Re: Tracing down buildfarm "postmaster does not shut down" failures

Поиск
Список
Период
Сортировка
От Tom Lane
Тема Re: Tracing down buildfarm "postmaster does not shut down" failures
Дата
Msg-id 24722.1455058439@sss.pgh.pa.us
обсуждение исходный текст
Ответ на Re: Tracing down buildfarm "postmaster does not shut down" failures  (Tom Lane <tgl@sss.pgh.pa.us>)
Ответы Re: Tracing down buildfarm "postmaster does not shut down" failures  (Tom Lane <tgl@sss.pgh.pa.us>)
Re: Tracing down buildfarm "postmaster does not shut down" failures  (Andrew Dunstan <andrew@dunslane.net>)
Список pgsql-hackers
I wrote:
> I'm not sure whether there's anything to be gained by leaving the tracing
> code in there till we see actual buildfarm fails.  There might be another
> slowdown mechanism somewhere, but I rather doubt it.  Thoughts?

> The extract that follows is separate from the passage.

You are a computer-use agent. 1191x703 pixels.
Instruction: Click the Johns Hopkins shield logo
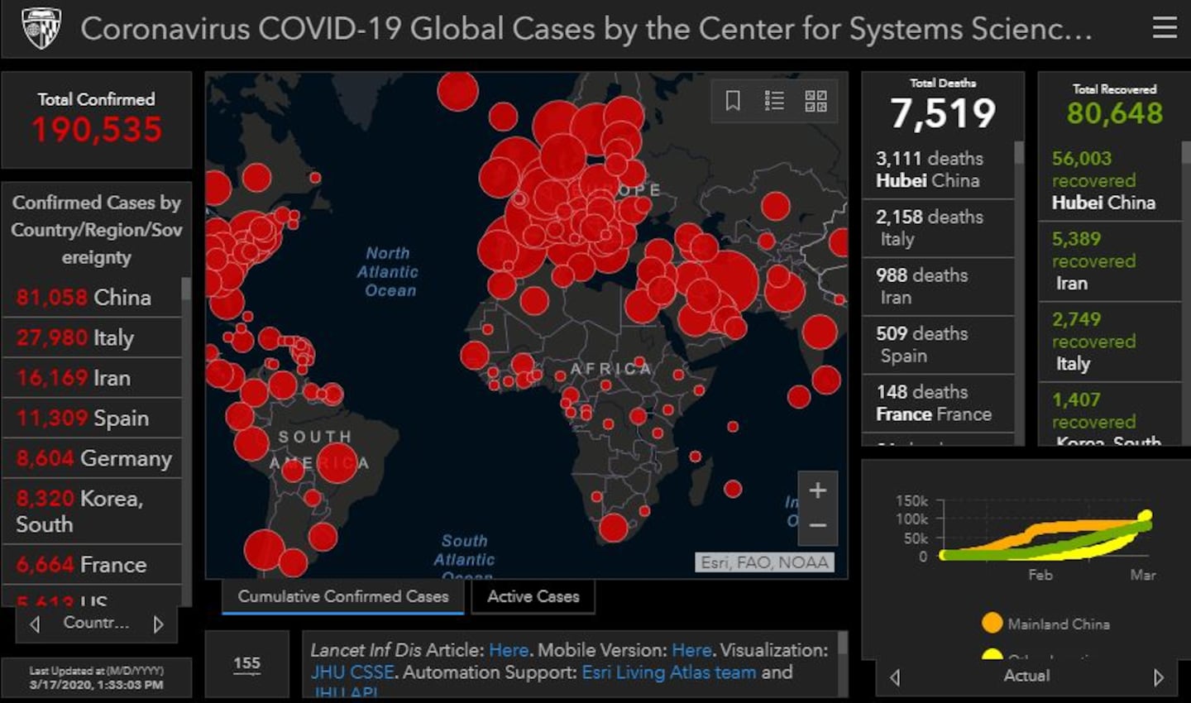41,29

Hmmm ... I take that back.  AFAICT, the failures on Noah's AIX zoo are
sufficiently explained by the "mdpostckpt takes a long time after the
regression tests" theory.  However, there is something else happening
on axolotl.  Looking at the HEAD and 9.5 branches, there are three very
similar failures in the ECPG step within the past 60 days:

http://buildfarm.postgresql.org/cgi-bin/show_log.pl?nm=axolotl&dt=2016-02-08%2014%3A49%3A23
http://buildfarm.postgresql.org/cgi-bin/show_log.pl?nm=axolotl&dt=2015-12-15%2018%3A49%3A31
http://buildfarm.postgresql.org/cgi-bin/show_log.pl?nm=axolotl&dt=2015-12-12%2001%3A44%3A39

In all three, we got "pg_ctl: server does not shut down", but the
postmaster log claims that it shut down, and pretty speedily too.
For example, in the 2015-12-12 failure,

LOG:  received fast shutdown request
LOG:  aborting any active transactions
LOG:  autovacuum launcher shutting down
LOG:  shutting down
LOG:  checkpoint starting: shutdown immediate
LOG:  checkpoint complete: wrote 176 buffers (1.1%); 0 transaction log file(s) added, 0 removed, 0 recycled;
write=0.039s, sync=0.000 s, total=0.059 s; sync files=0, longest=0.000 s, average=0.000 s; distance=978 kB,
estimate=978kB
 
LOG:  database system is shut down

We have no theory that would account for postmaster shutdown stalling
after the end of ShutdownXLOG, but that seems to be what happened.
How come?  Why does only the ECPG test seem to be affected?

It's also pretty fishy that we have three failures in 60 days on HEAD+9.5
but none before that, and none in the older branches.  That smells like
a recently-introduced bug, though I have no idea what.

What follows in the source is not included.